The adapter supports RisingWave session settings such as streaming_parallelism, streaming_parallelism_for_backfill, and streaming_max_parallelism in both profiles and model configs.

See docs/configuration.md for the full configuration matrix.

Serverless Backfill

Use enable_serverless_backfill=true in a model config or profile to enable serverless backfills for streaming queries.

See docs/configuration.md for examples.

Background DDL

background_ddl=true lets supported materializations submit background DDL while still preserving dbt semantics by issuing RisingWave WAIT before dbt continues.

See docs/configuration.md for supported materializations, examples, and the cluster-wide WAIT caveat.

Zero-Downtime Rebuilds

materialized_view and view support swap-based zero-downtime rebuilds through zero_downtime={'enabled': true} plus the runtime flag --vars 'zero_downtime: true'.
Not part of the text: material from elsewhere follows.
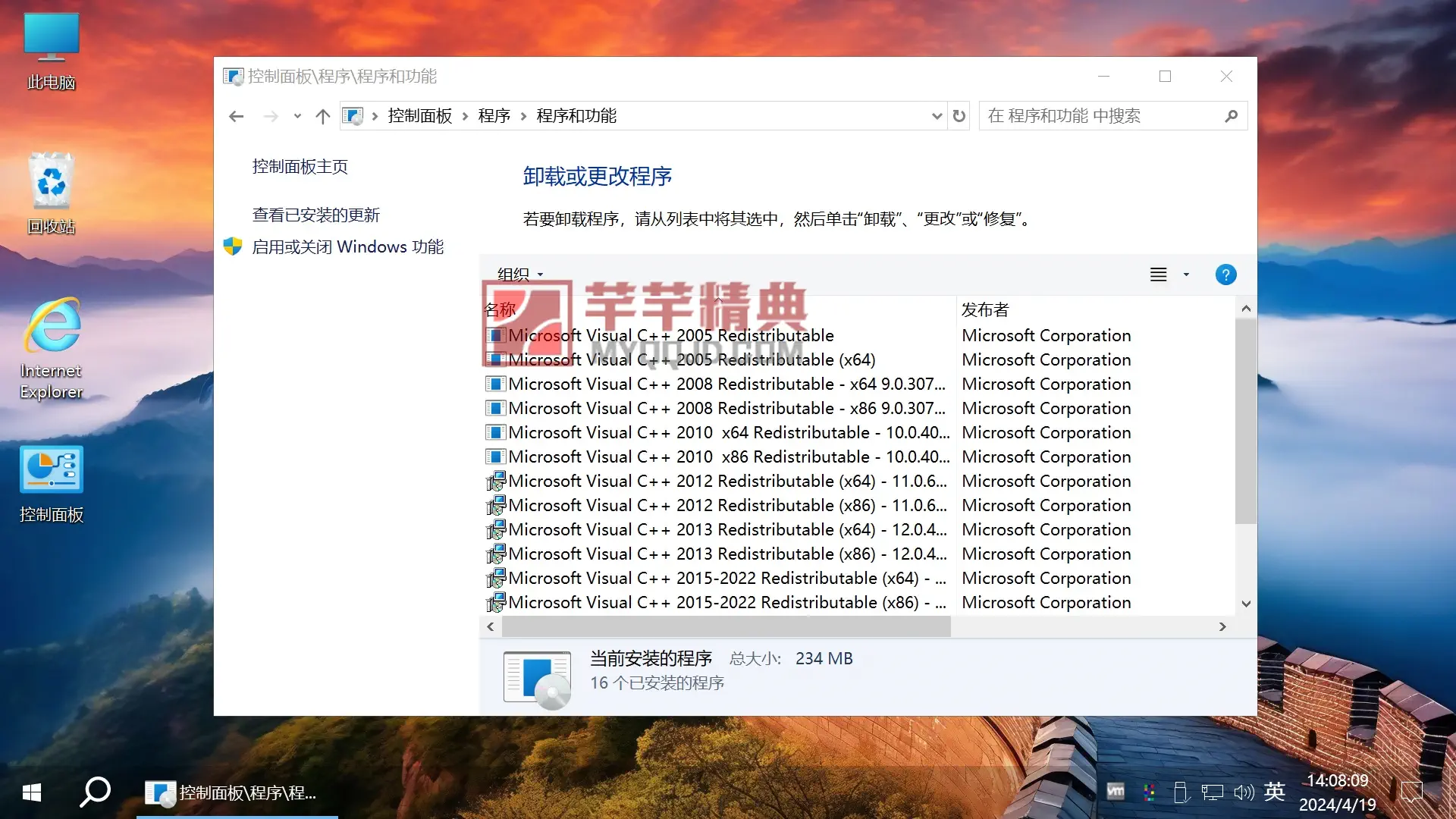Refresh the Programs and Features list
The width and height of the screenshot is (1456, 819).
point(959,116)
See docs/zero-downtime-rebuilds.md for requirements, cleanup behavior, and helper commands.

Functions

dbt-risingwave now supports a first version of dbt function resources for RisingWave scalar UDFs.

Current contract:

  • supported:
    • SQL scalar functions
    • JavaScript scalar functions via functions/*.sql plus config.language: javascript
    • external Python scalar functions via functions/*.sql plus config.language: python
      • with config.link: http://host:port
      • optional config.remote_name
      • optional config.always_retry_on_network_error
  • materialization: CREATE FUNCTION IF NOT EXISTS
  • JavaScript async options:
    • config.async: true -> WITH (async = true)
    • config.batch: true -> WITH (batch = true)
    • config.always_retry_on_network_error: true -> WITH (always_retry_on_network_error = true)
  • supported volatility config:
    • deterministic -> IMMUTABLE
    • stable -> STABLE
    • non-deterministic -> VOLATILE

Current limits:

  • no replace/update path for an existing function body
  • no overload-family management
  • no aggregate or table functions
  • no default arguments
  • upstream dbt-core function contracts do not yet map cleanly to RisingWave-native .js authoring or RisingWave external Python UDF authoring, so JavaScript and Python currently use adapter config on functions/*.sql

See docs/functions.md for the full first-version contract and example layout.

Indexes

RisingWave indexes support INCLUDE and DISTRIBUTED BY clauses beyond what the Postgres adapter exposes. Configure them in the model config:

{{ config(
    materialized='materialized_view',
    indexes=[
        {'columns': ['user_id'], 'include': ['name', 'email'], 'distributed_by': ['user_id']}
    ]
) }}

This generates:

CREATE INDEX IF NOT EXISTS "__dbt_index_mv_user_id"
  ON mv (user_id)
  INCLUDE (name, email)
  DISTRIBUTED BY (user_id);
Option Description
columns Key columns for the index (required).
include Additional columns stored in the index but not part of the key (optional).
distributed_by Columns used to distribute the index across nodes (optional).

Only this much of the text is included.